Condivisione e solidarietà

Oggi, ha constatato, l’intera famiglia umana è “minacciata dai modelli della massimizzazione dei profitti, dell’efficientismo e della perdita di valore del tempo”, con stili di vita “frenetici, consumistici, individualisti”, in un contesto in cui “è evidente il rischio di sminuire eccessivamente il senso dell’alimentazione”, dimenticando che essa non è soltanto un “fatto naturale”, determinato da “necessità fisiologiche”, ma è anche un “fenomeno culturale carico di valenze simboliche e determinato da fattori psicologici, sociali e religiosi”. Il riferimento è alla “condivisione” e alla “socialità”, ingredienti “essenziali” per l’alimentazione umana: “fanno sì – ha proseguito mons. Chica Arellano – che a tavola non si condivida solo il pasto, ma si scambino anche parole e gesti capaci di nutrire quelle relazioni che danno senso alla vita sostenuta dal cibo”. Cosa che, ha notato, “difficilmente avviene in città”, dove i ritmi di vita sono “asfissianti” e l’aspetto relazionale è relegato “in una posizione di secondo piano”. Proprio Papa Francesco, ha aggiunto l’osservatore permanente, chiede a ciascuno di noi di “coltivare stili di vita ispirati da una visione riconoscente nei confronti di ciò che ci viene donato, protesi alla temperanza, alla moderazione, all’astinenza, al dominio di sé e alla solidarietà”.

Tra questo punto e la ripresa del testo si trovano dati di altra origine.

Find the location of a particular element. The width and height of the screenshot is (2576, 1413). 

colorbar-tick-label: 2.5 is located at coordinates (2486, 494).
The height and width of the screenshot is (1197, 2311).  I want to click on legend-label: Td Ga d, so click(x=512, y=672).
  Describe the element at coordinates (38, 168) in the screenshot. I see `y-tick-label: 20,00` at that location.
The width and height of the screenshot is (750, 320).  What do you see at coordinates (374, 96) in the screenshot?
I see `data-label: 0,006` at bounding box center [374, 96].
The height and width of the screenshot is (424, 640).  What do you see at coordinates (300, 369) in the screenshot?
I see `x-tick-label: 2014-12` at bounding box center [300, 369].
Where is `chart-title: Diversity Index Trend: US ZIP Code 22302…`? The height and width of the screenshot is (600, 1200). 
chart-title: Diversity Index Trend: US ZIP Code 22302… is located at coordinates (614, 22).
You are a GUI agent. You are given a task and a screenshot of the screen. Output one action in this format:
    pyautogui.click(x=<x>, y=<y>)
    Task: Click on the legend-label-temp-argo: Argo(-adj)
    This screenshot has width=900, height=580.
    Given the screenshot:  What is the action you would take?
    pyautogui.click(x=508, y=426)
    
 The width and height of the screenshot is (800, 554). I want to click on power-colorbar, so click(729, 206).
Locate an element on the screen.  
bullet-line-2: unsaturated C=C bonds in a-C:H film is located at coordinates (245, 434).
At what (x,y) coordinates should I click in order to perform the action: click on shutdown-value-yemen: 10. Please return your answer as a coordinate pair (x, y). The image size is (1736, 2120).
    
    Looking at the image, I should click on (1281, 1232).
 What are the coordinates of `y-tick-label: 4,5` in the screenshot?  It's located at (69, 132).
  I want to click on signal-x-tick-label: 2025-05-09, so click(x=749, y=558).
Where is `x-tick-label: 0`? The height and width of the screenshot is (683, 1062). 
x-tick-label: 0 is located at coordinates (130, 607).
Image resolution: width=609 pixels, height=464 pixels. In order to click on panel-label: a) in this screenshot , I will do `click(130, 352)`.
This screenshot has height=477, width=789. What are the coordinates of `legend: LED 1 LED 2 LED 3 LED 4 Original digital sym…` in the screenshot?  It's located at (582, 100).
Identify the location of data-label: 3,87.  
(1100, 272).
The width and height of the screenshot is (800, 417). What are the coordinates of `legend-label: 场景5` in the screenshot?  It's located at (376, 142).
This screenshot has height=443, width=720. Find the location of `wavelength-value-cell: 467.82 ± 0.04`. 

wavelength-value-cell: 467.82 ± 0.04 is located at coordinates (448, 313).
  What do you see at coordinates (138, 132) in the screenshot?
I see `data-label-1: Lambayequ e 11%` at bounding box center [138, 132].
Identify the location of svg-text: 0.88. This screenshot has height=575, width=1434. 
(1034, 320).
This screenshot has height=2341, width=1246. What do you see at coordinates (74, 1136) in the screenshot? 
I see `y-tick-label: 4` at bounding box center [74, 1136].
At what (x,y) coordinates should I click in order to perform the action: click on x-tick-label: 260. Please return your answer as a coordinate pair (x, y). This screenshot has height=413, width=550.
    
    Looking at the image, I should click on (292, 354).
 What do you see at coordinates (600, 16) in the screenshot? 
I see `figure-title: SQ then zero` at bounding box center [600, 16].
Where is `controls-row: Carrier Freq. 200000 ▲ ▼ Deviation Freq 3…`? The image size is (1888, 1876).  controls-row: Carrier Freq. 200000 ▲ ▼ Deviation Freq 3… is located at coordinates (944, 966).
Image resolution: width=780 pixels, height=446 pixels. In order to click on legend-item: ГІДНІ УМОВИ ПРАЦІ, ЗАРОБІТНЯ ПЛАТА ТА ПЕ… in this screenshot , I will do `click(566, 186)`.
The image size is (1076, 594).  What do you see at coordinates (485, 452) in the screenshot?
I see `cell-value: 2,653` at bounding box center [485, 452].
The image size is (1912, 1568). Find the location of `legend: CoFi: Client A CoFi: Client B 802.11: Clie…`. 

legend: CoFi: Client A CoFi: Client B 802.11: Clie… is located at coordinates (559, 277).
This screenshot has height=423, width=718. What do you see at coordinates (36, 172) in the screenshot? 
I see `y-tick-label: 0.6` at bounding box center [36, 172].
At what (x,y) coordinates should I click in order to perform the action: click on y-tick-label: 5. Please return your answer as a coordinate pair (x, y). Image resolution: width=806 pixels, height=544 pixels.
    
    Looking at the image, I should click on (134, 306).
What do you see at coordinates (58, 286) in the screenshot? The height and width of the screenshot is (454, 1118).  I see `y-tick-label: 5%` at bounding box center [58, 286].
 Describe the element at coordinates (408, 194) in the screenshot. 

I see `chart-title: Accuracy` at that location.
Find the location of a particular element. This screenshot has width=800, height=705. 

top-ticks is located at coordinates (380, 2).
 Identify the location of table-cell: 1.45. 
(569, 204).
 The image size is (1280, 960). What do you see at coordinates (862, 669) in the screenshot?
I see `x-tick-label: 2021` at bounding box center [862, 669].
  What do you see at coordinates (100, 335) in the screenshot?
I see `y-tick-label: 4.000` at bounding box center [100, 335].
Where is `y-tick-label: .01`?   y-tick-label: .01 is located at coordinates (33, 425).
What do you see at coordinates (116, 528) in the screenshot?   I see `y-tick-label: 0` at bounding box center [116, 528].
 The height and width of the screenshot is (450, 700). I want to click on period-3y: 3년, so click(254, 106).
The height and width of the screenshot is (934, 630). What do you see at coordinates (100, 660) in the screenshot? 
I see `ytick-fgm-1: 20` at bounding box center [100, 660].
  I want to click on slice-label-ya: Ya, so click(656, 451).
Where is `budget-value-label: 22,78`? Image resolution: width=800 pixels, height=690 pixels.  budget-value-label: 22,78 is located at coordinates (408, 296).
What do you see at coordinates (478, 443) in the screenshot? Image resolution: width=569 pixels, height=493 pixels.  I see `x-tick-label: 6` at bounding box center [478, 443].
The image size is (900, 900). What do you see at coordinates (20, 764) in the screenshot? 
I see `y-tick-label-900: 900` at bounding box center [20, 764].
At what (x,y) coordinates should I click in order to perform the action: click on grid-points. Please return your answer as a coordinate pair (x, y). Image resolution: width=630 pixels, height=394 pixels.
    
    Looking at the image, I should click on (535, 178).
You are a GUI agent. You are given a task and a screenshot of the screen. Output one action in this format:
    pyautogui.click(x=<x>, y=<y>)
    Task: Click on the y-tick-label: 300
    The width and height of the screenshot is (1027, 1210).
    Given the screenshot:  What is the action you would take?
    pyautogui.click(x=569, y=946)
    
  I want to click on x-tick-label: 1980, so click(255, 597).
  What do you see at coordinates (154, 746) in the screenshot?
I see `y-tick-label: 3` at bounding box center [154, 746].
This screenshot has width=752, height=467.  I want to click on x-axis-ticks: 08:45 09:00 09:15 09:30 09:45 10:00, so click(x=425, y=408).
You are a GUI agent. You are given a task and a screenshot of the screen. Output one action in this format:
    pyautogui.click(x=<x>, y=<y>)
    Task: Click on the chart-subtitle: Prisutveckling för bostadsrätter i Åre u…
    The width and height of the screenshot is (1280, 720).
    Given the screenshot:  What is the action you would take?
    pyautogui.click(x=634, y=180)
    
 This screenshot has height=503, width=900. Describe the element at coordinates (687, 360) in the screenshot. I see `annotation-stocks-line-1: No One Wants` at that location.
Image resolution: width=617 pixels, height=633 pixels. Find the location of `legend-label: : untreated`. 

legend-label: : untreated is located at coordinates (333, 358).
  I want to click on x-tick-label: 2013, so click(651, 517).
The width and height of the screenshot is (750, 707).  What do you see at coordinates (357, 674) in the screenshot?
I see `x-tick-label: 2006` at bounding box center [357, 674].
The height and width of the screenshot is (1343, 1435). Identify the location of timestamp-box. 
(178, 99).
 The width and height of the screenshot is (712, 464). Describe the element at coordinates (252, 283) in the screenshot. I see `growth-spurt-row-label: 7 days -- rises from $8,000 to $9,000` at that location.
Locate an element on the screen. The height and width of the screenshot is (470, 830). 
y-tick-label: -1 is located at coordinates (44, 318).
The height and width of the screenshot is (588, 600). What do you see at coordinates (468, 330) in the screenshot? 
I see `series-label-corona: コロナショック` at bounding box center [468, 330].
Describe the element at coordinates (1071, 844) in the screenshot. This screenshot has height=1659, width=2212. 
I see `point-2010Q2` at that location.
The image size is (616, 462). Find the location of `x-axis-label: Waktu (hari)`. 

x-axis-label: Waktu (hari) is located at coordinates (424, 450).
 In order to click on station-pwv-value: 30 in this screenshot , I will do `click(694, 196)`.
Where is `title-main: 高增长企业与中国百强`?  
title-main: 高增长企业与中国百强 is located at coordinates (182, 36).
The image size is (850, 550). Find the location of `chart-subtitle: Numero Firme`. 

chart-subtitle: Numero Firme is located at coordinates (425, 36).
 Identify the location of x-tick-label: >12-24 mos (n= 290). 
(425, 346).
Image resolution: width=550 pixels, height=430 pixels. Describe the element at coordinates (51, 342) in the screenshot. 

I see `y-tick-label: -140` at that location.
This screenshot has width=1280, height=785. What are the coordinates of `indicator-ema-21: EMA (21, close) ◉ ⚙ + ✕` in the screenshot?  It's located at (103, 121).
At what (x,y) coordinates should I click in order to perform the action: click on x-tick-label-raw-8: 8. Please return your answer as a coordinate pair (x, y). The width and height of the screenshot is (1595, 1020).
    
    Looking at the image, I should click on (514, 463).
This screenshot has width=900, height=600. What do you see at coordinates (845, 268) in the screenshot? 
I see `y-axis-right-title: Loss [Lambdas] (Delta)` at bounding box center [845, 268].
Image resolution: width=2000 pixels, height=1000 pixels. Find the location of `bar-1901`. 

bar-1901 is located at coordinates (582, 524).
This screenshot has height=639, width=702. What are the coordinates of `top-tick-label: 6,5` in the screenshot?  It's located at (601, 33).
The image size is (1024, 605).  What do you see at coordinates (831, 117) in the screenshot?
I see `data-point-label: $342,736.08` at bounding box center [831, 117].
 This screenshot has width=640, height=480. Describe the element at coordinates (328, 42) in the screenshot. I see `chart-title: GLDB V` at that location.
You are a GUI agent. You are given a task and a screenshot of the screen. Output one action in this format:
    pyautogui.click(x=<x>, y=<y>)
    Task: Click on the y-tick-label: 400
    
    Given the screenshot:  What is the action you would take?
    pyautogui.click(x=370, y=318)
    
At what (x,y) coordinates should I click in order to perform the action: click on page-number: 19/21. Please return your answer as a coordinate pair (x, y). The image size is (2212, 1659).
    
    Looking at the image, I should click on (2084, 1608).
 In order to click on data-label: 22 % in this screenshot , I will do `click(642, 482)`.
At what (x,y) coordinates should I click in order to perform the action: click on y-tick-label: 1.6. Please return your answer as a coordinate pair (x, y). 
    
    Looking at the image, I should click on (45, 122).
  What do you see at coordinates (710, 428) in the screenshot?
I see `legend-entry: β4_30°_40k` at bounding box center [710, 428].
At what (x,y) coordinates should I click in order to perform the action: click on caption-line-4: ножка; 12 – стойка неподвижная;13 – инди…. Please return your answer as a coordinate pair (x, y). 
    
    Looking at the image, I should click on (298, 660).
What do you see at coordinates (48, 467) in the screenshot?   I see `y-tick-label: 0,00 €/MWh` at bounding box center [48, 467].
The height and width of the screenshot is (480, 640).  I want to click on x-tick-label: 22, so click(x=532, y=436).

L’importanza della famiglia

Atteggiamenti questi che, ha messo in luce, si imparano “innanzitutto in famiglia”, godendo “del frutto della terra senza abusarne” e condividendolo “con gli altri”. Una condivisione che va richiamata anche nell’attuale “consesso internazionale”, alimentando “relazioni ispirate alla solidarietà, appianando gli interessi nazionali e mitigando la sovranità di quegli Stati che vorrebbero esercitarla in modo assoluto”. Proprio aver “disatteso” tali linee programmatiche “per troppo tempo”, ha osservato monsignor Chica Arellano, ha condotto a “relazioni diplomatiche basate sul sospetto reciproco, sulla diffidenza, sulla prevalenza della forza, su di uno stile comunicativo famelico e aggressivo, che troppo spesso si è tradotto in prevaricazione economica e persino in violenza bellica, deteriorando progressivamente il rapporto di fiducia e amicizia tra i popoli”. E le principali vittime di tali “meccanismi perversi” rimangono “sempre coloro che mancano del pane quotidiano e di un lavoro dignitoso”.